「海基2号」のジャケット基礎杭完成
2024年2月8日、巨大な「海基2号」のジャケットを固定する直径2.7m、長さ170mのジャケット基礎杭16本が完成し、輸送台船への積み込みがおこなわれました。
思わず絶句してしまうほどの大きさ。
杭の重量は16本全体で約12,500トンということなので、1本当たり約780トン。輸送台船として使用されているのは中国海洋石油(CNOOC)の「海洋石油221」。台船の長さ153.55mに対して杭の長さが170mなので20m以上オーバーハングしている状態。
杭は8本をひとつの束にして2セットで積み込み。上段から3-3-2という組み合わせになっており、安定性を考えると上段を2本にした方が良さそうですが、積込作業の様子を見るとSPMTで運搬した時のスペースを確保するために下段を2本にしているようでした。
船名 | 海洋石油221 | 海洋石油228 | 海洋石油229 |
長さ | 153.55m | 192.73m | 234.7m |
幅 | 36m | 52.5m | 65m |
深さ | 9m | 12.75m | 14.25m |
最大積載重量 | 不明 | 57,000トン | 89,000トン |
スライド進水 | 不明 | 18,000トン | 38,500トン |
出典:海洋石油工程股份有限公司
高さ338m、重量37,000トン「海基2号」のジャケット
中国海洋石油は2023年11月24日に「海基2号」のジャケット主要構造物が完成したことを発表しています。その大きさは高さ338m、重量37,000トン。かなりの重量ですが、高強度の材料を使用して強度を確保した上で大幅に重量を削減しているそうです。
ジャケットをスライド進水させる台船の中で最大のものは、長さ234.7mの「海洋石油229」。「海洋石油229」は、2022年に船体延長させて浮力を増加させる改造を実施していますが、現況のスペックでスライド進水できる最大重量は38,500トン。なので37,000トンという「海基2号」のジャケットは、現況の施工設備で最大と言えそう。
設置時期については掲載されていないので不明。流花11-1/4-1油田の2次開発として香港から南東へ約220km、水深約325mの海域に設置される予定。
「海洋石油221」と「海洋石油228」の違い
今回の「海基2号」とは関係ない「深海1号」2期プロジェクトのジャケット運搬台船について。
2024年1月26日に掲載した「深海1号」2期プロジェクトのジャケットが完成し、台船へ積み込まれて設置海域への運搬が開始された時の記事で、使用されている台船は「海洋石油221」だと思っていました。

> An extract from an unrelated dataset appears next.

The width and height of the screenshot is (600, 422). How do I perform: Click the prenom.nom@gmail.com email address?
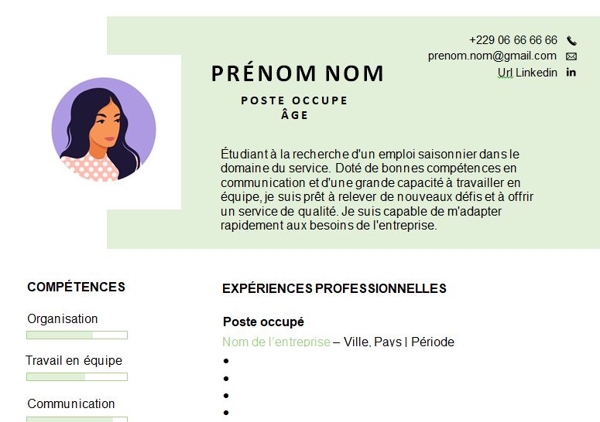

今回のジャケット基礎杭を積んだ台船は画像で船名が確認できたので間違いなく、台船の形状はほぼ長方形。一方で「深海1号」2期プロジェクトのジャケットを積んだ台船は ”しゃもじ” のように片側の船幅が拡幅されています。ジャケットの大きさと台船の長さから「海洋石油221」と思っていた台船は「海洋石油228」でした。
「深海1号」2期プロジェクトのジャケットはスライド進水がおこなわれ、7,500トン吊りクレーン船「蓝鲸7500」(LAN JING 7500)によって設置作業がおこなわれています。